• [EXERCISE GOAL]: Reproduce all of the data that follows, character for character.

• [PROVIDED INFORMATION]:

........

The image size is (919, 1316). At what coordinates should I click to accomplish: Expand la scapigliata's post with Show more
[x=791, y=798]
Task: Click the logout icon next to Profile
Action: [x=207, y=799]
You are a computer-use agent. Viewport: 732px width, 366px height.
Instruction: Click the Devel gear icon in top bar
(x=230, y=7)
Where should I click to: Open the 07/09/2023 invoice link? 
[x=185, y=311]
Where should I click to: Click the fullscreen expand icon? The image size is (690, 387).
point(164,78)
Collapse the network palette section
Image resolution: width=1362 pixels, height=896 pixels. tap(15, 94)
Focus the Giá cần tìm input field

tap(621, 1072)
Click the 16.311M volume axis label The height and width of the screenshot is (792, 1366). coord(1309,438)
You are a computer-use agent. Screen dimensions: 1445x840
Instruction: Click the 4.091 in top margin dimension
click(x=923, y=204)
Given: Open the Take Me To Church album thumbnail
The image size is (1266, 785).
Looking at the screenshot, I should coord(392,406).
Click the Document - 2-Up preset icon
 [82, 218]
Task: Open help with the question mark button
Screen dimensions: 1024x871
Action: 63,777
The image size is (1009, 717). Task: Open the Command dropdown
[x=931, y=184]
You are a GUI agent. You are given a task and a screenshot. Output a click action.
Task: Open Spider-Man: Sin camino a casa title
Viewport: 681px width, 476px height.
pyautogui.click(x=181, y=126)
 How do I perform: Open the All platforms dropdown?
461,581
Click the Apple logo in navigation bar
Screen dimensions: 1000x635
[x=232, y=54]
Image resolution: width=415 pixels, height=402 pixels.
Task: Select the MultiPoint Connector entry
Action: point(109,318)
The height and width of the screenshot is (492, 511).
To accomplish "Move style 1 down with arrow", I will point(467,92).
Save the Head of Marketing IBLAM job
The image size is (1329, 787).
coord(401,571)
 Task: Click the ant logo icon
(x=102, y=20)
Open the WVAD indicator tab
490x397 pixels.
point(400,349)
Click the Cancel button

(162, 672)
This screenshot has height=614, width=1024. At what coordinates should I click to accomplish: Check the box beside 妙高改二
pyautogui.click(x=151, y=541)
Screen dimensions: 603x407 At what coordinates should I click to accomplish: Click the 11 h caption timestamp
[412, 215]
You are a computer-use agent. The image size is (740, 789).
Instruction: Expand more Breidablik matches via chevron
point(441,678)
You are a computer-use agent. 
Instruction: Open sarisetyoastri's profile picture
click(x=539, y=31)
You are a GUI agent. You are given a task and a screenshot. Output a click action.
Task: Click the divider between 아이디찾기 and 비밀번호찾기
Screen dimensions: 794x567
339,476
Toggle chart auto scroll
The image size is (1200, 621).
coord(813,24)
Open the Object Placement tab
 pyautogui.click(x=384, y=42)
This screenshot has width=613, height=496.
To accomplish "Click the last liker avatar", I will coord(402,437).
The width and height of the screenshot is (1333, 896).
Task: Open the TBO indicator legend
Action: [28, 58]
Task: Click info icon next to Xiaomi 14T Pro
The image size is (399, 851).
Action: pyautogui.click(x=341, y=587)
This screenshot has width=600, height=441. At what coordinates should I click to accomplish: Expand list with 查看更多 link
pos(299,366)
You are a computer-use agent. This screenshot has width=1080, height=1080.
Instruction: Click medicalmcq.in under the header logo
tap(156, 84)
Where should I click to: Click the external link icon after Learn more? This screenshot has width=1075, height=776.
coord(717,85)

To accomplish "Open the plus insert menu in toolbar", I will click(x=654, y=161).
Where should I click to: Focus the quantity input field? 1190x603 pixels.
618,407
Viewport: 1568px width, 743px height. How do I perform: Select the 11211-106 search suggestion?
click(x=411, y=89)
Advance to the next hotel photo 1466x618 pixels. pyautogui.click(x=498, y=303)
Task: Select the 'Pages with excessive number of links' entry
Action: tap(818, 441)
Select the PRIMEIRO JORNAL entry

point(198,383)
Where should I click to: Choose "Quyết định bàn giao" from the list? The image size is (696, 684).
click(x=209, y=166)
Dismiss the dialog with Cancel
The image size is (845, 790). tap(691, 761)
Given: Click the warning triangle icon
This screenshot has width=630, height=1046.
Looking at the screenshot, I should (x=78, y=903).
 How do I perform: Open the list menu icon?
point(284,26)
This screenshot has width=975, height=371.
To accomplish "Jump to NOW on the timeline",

........

• [WRITTEN RESPONSE]:
The image size is (919, 1316). At what coordinates should I click to accomplish: Expand la scapigliata's post with Show more
[x=791, y=798]
Task: Click the logout icon next to Profile
Action: [x=207, y=799]
You are a computer-use agent. Viewport: 732px width, 366px height.
Instruction: Click the Devel gear icon in top bar
(x=230, y=7)
Where should I click to: Open the 07/09/2023 invoice link? 
[x=185, y=311]
Where should I click to: Click the fullscreen expand icon? The image size is (690, 387).
point(164,78)
Collapse the network palette section
Image resolution: width=1362 pixels, height=896 pixels. tap(15, 94)
Focus the Giá cần tìm input field

tap(621, 1072)
Click the 16.311M volume axis label The height and width of the screenshot is (792, 1366). coord(1309,438)
You are a computer-use agent. Screen dimensions: 1445x840
Instruction: Click the 4.091 in top margin dimension
click(x=923, y=204)
Given: Open the Take Me To Church album thumbnail
The image size is (1266, 785).
Looking at the screenshot, I should coord(392,406).
Click the Document - 2-Up preset icon
 [82, 218]
Task: Open help with the question mark button
Screen dimensions: 1024x871
Action: 63,777
The image size is (1009, 717). Task: Open the Command dropdown
[x=931, y=184]
You are a GUI agent. You are given a task and a screenshot. Output a click action.
Task: Open Spider-Man: Sin camino a casa title
Viewport: 681px width, 476px height.
pyautogui.click(x=181, y=126)
 How do I perform: Open the All platforms dropdown?
461,581
Click the Apple logo in navigation bar
Screen dimensions: 1000x635
[x=232, y=54]
Image resolution: width=415 pixels, height=402 pixels.
Task: Select the MultiPoint Connector entry
Action: point(109,318)
The height and width of the screenshot is (492, 511).
To accomplish "Move style 1 down with arrow", I will point(467,92).
Save the Head of Marketing IBLAM job
The image size is (1329, 787).
coord(401,571)
 Task: Click the ant logo icon
(x=102, y=20)
Open the WVAD indicator tab
490x397 pixels.
point(400,349)
Click the Cancel button

(162, 672)
This screenshot has height=614, width=1024. At what coordinates should I click to accomplish: Check the box beside 妙高改二
pyautogui.click(x=151, y=541)
Screen dimensions: 603x407 At what coordinates should I click to accomplish: Click the 11 h caption timestamp
[412, 215]
You are a computer-use agent. The image size is (740, 789).
Instruction: Expand more Breidablik matches via chevron
point(441,678)
You are a computer-use agent. 
Instruction: Open sarisetyoastri's profile picture
click(x=539, y=31)
You are a GUI agent. You are given a task and a screenshot. Output a click action.
Task: Click the divider between 아이디찾기 and 비밀번호찾기
Screen dimensions: 794x567
339,476
Toggle chart auto scroll
The image size is (1200, 621).
coord(813,24)
Open the Object Placement tab
 pyautogui.click(x=384, y=42)
This screenshot has width=613, height=496.
To accomplish "Click the last liker avatar", I will coord(402,437).
The width and height of the screenshot is (1333, 896).
Task: Open the TBO indicator legend
Action: [28, 58]
Task: Click info icon next to Xiaomi 14T Pro
The image size is (399, 851).
Action: pyautogui.click(x=341, y=587)
This screenshot has width=600, height=441. At what coordinates should I click to accomplish: Expand list with 查看更多 link
pos(299,366)
You are a computer-use agent. This screenshot has width=1080, height=1080.
Instruction: Click medicalmcq.in under the header logo
tap(156, 84)
Where should I click to: Click the external link icon after Learn more? This screenshot has width=1075, height=776.
coord(717,85)

To accomplish "Open the plus insert menu in toolbar", I will click(x=654, y=161).
Where should I click to: Focus the quantity input field? 1190x603 pixels.
618,407
Viewport: 1568px width, 743px height. How do I perform: Select the 11211-106 search suggestion?
click(x=411, y=89)
Advance to the next hotel photo 1466x618 pixels. pyautogui.click(x=498, y=303)
Task: Select the 'Pages with excessive number of links' entry
Action: tap(818, 441)
Select the PRIMEIRO JORNAL entry

point(198,383)
Where should I click to: Choose "Quyết định bàn giao" from the list? The image size is (696, 684).
click(x=209, y=166)
Dismiss the dialog with Cancel
The image size is (845, 790). tap(691, 761)
Given: Click the warning triangle icon
This screenshot has width=630, height=1046.
Looking at the screenshot, I should (x=78, y=903).
 How do I perform: Open the list menu icon?
point(284,26)
This screenshot has width=975, height=371.
To accomplish "Jump to NOW on the timeline",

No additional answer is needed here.